Em votação apertada, professores da Universidade do Estado do Rio de Janeiro (Uerj) determinaram, em dar sequências às aulas, que foram retomadas na segunda-feira (10). A votação, feita durante uma assembleia que durou cerca de cinco horas, aconteceu momentos após o reinício do ano letivo.

Apesar da votação contra a greve, os docentes anunciaram que estão previstas manifestações nesta terça-feira (11) e, por esse motivo, terá paralisação durante todo o dia.
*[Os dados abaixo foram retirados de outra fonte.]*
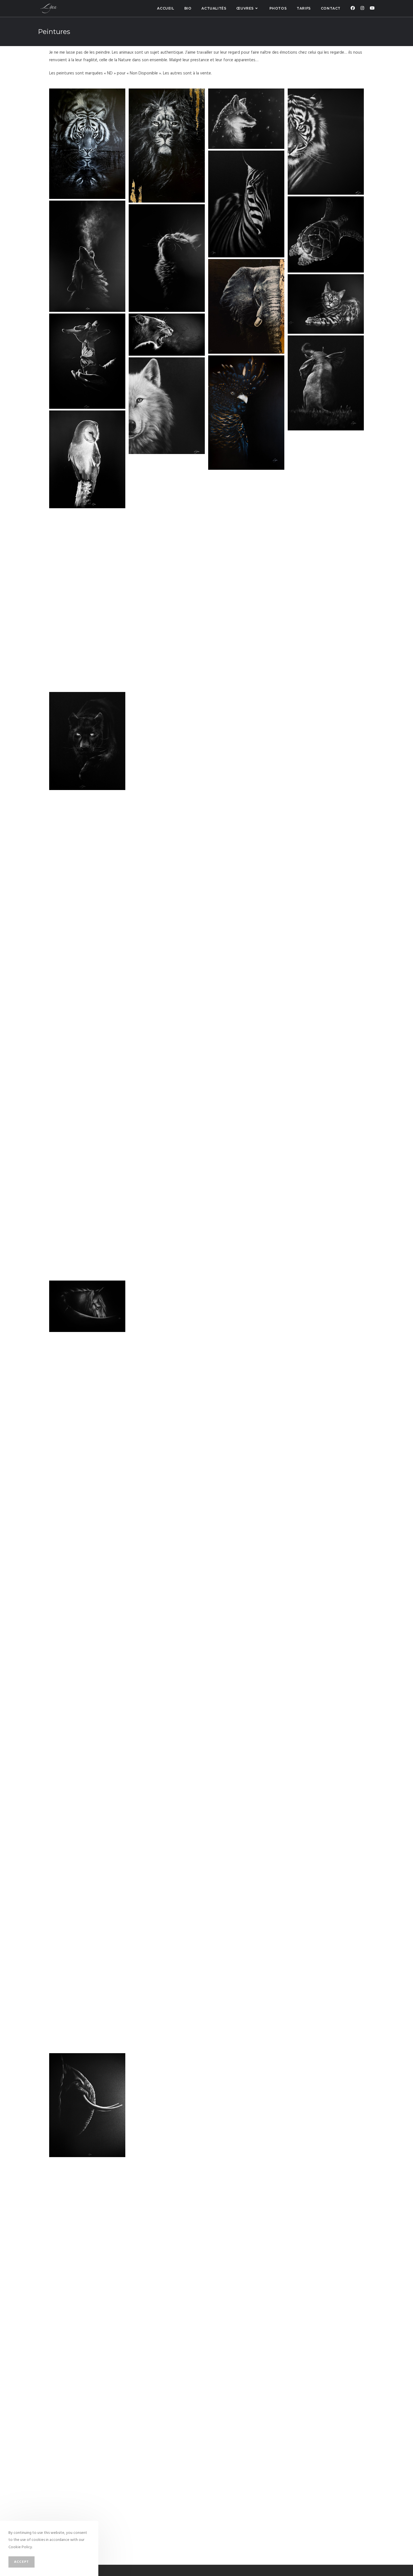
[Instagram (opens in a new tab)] (362, 8)
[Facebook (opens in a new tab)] (353, 8)
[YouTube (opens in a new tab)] (372, 8)
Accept (21, 2562)
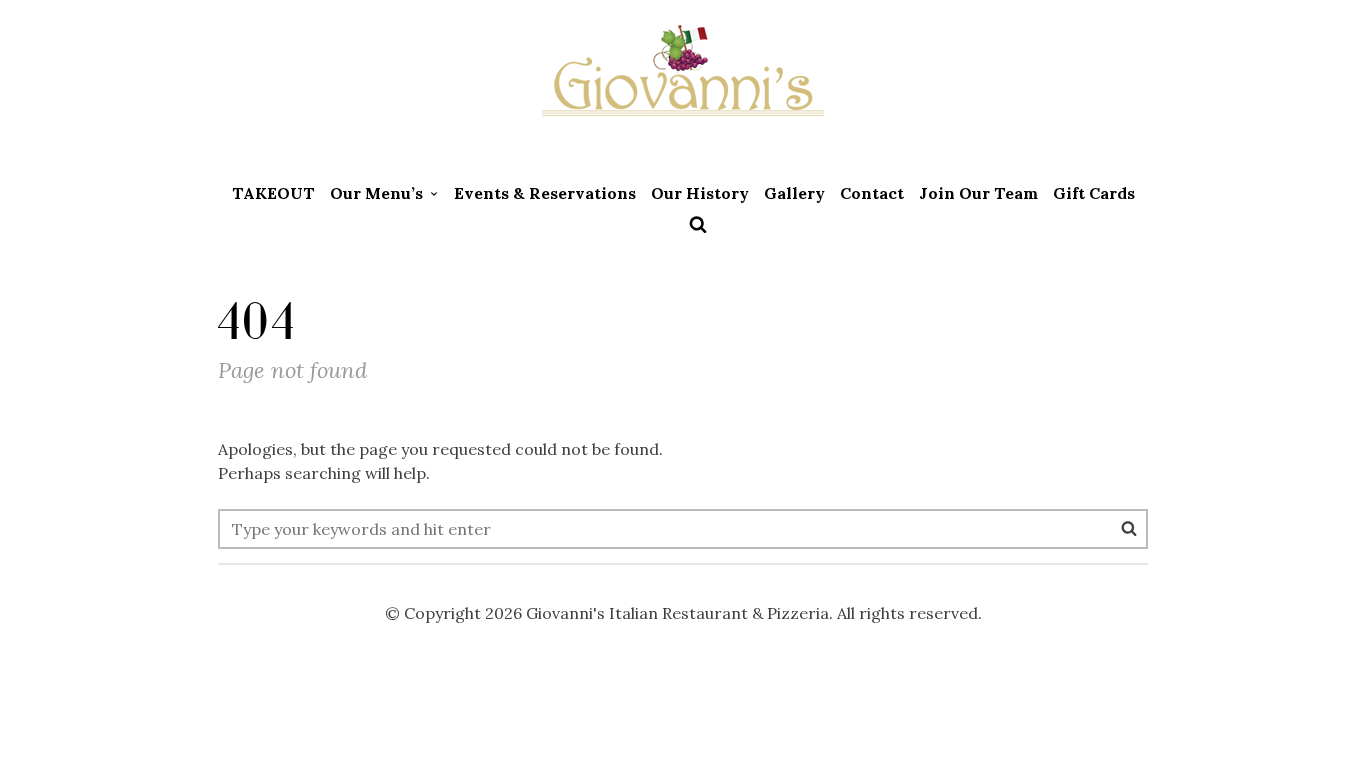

Os docentes protestam pelo não pagamento dos salários de fevereiro e março, além do 13º salário. Uma nova assembleia, ainda sem data marcada, vai definir os rumos da categoria.

No primeiro dia do retorno ás aulas, alguns servidores da universidade realizaram protestos e fecharam as ruas no entorno da Uerj. Além do atraso de salários, os manifestantes requisitaram a saída de Luiz Fernando Pezão do Governo do Estado.

O reitor da universidade, Ruy Garcia Marques, alegou que não há perspectiva para a solução dos problemas no curto prazo. O calendário para pagamento de professores, técnicos e bolsistas ainda não foi definido.

“Não há nenhuma promessa a curto prazo pra resolução disso. A única promessa que existe é que a Secretaria de Ciência e Tecnologia e Desenvolvimento Social vem trabalhando no sentido e os alunos cotistas possam receber suas bolsas relativas a fevereiro o mais rapidamente possível”, disse Ruy Garcia Marques.

Segundo Ruy, apesar de ainda não tem o calendário de pagamento de servidores, bolsistas e técnicos, a universidade está com alguns de seus serviços essenciais em dia e, por isso, foi decidido o retorno das aulas. O reitor da universidade voltou a afirmar que essa é a pior crise da história da Uerj.